Flucht nach vorne: Sie tritt auf einer Aids-Gala in Mailand auf, spricht mit Magazinen über ihre Krankheit, gibt Interviews im Fernsehen. Nachdem Nadja Benaissa vor einem halben Jahr in einer Frankfurter Disco wegen Körperverletzung festgenommen wurde, verfolgt sie jetzt die Mission, aufzuklären. "Ich will Aids aus der Schmuddelecke holen", sagte sie in einem Interview mit der "Bild am Sonntag". Darin spricht sie über jahrelange Stigmatisierungen, die Ansteckung mit dem lebensbedrohlichen Virus, den Schock nach der Diagnose, Erpressungen, Hänseleien gegenüber ihrer Tochter und der Zeit in Haft.
"Ich war eben jung und hatte Sex ohne Kondome. Wie so viele. Man denkt eben - nein, das passiert mir nicht", sagt die No-Angels-Sängerin. Bis zur Verhaftung im April war ihre HIV-Infektion nicht öffentlich bekannt gewesen. Erst als ein angeblicher ehemaliger Liebhaber von ihr sie angezeigt hatte, ihn vorsätzlich beim Geschlechtsverkehr angesteckt zu haben, kam es zum Zwangsouting. Ohne Respekt der Intimsphäre hatte die Staatsanwaltschaft Details bekannt gegeben und damit eine Medienlawine ausgelöst. Sie habe sich ungerecht behandelt gefühlt bei der Verhaftung, so Benaissa.
Viel Ablehnung von Liebhabern
Durch die Heimlichkeit wurde Benaissa Opfer von "Erpressungen ohne Ende und Druck". "Das war die Hölle", so die 27-Jährige Sängerin. Nach eigener Aussage wussten alle späteren Liebhaber, dass sie HIV-positiv sei, ihre Partner hätten sich darauf eingestellt. Sie habe drei feste Beziehung nach der Diagnose gehabt, aber auch "viel Ablehnung erfahren".
Von der Ansteckung habe sie nach einer Routineuntersuchung erfahren. "Und dann war ich total geflashed, stand erst einmal unter Schock." Noch acht Jahre Leben, lautete die Prognose. Sie habe sich Experten gesucht, seitdem lebe sie ihr Leben bewusster. Sie wisse, wer sie angesteckt habe, mit diesem Menschen habe sie aber schon lange nicht mehr zu tun. "Für Schuldzuweisungen ist es zu spät", sagt Benaissa. Kondome habe sie eigentlich immer benutzt. "Es gab wirklich nur ein bis zwei Ausnahmen und genau dann ist es passiert."

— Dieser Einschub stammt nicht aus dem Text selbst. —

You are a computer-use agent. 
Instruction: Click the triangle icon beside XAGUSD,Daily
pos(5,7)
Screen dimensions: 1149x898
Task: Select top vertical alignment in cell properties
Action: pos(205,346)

Dank der Medikamente fühle sie sich topfit, ihr Gesundheitszustand sei gleichbleibend stabil, obwohl sie bereits seit Jahren infiziert ist. "Ich fühle mich schon wie ein Versuchskaninchen, denn man nimmt auch Mittel, die noch nicht getestet wurden." Am meisten würde sie darunter leiden, dass sie ihre neunjährige Tochter vor Hänseleien nicht schützen könne: "Die Kids in der Schule rufen ihr 'Aids' oder 'HIV-positiv' hinterher", so die No-Angels-Sängerin.
Über den genauen Zeitpunkt und die Umstände der Ansteckung dürfe sie aber nicht sprechen. Die Staatsanwaltschaft in Frankfurt hat das Verfahren noch nicht abgeschlossen.